The data
*-*-*
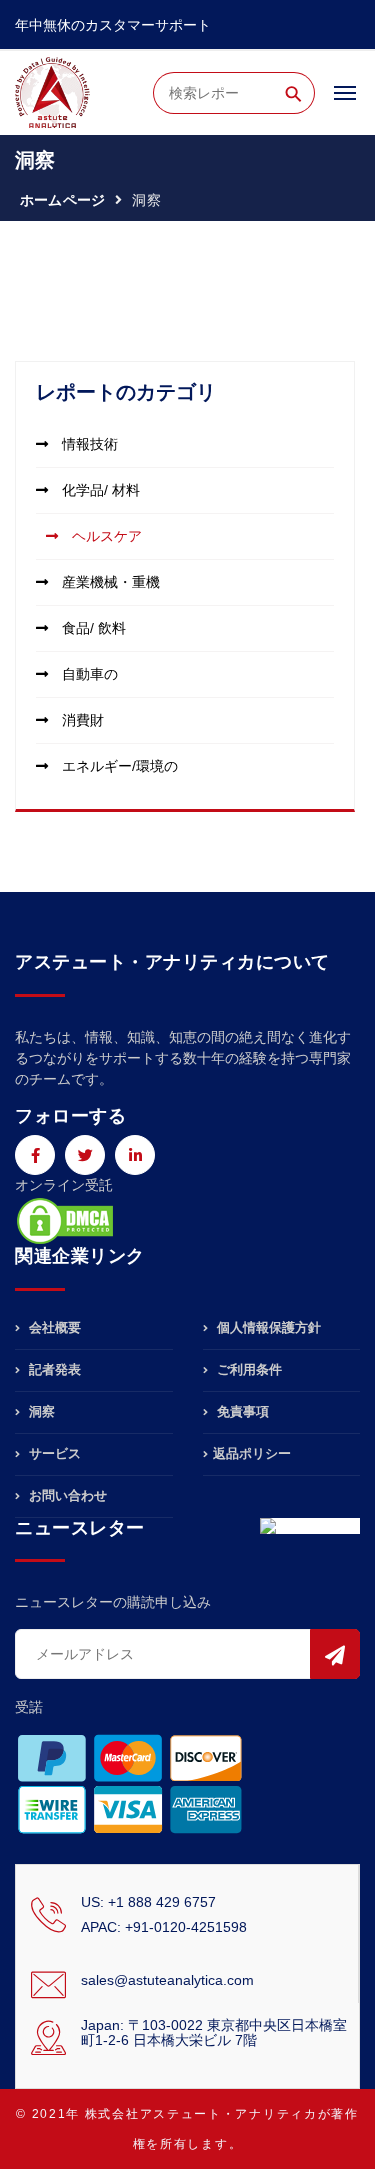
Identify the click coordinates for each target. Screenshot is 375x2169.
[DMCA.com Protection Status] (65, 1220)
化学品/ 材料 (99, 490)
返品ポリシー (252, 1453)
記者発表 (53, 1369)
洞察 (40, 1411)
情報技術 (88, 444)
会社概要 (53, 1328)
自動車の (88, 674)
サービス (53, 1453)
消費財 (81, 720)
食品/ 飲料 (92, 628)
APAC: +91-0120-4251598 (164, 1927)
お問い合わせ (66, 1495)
*-*-*
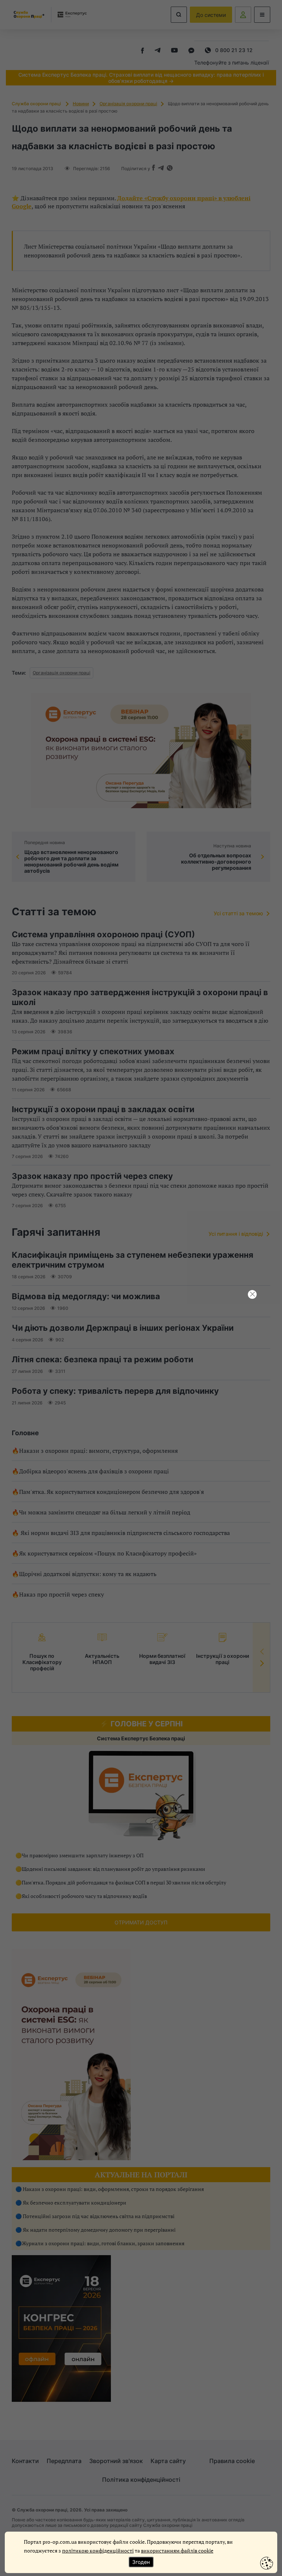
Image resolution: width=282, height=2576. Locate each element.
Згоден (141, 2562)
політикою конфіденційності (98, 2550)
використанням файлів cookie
*-*-*
Work request
All lines of the listing holding the string "each" must be returned, copied as they stand.

Output
Identify the click coordinates for each target. Screenshot is 375x2169.
Image resolution: width=282, height=2576. Locate each element.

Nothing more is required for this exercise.